*** WORKING DATA ***
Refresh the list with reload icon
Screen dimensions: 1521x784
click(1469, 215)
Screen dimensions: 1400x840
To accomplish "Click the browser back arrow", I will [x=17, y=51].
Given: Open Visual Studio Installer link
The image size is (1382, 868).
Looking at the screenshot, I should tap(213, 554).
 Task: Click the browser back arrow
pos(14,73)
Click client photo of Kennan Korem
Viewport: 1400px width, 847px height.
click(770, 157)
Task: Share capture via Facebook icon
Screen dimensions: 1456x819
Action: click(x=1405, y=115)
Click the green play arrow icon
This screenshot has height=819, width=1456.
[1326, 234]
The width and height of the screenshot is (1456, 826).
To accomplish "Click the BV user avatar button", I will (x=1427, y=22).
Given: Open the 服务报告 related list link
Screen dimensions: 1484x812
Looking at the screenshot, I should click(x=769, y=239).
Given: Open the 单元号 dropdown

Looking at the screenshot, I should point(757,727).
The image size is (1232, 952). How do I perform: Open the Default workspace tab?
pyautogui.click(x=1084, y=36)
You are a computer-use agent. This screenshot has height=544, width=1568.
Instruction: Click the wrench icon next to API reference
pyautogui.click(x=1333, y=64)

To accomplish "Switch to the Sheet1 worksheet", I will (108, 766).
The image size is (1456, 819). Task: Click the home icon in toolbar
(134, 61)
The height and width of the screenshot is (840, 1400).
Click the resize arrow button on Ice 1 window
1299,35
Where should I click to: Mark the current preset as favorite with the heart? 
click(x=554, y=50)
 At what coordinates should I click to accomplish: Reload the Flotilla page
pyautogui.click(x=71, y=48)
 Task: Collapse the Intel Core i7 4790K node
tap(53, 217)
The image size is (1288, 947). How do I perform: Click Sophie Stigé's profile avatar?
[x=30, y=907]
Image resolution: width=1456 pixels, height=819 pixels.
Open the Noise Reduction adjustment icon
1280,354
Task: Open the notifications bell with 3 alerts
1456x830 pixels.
***
▶ _WHAT THE EXERCISE ASKS_: Tally, across the records, each line that contains the word "list", and answer with nothing except the count.

▶ _WRITTEN ANSWER_: 2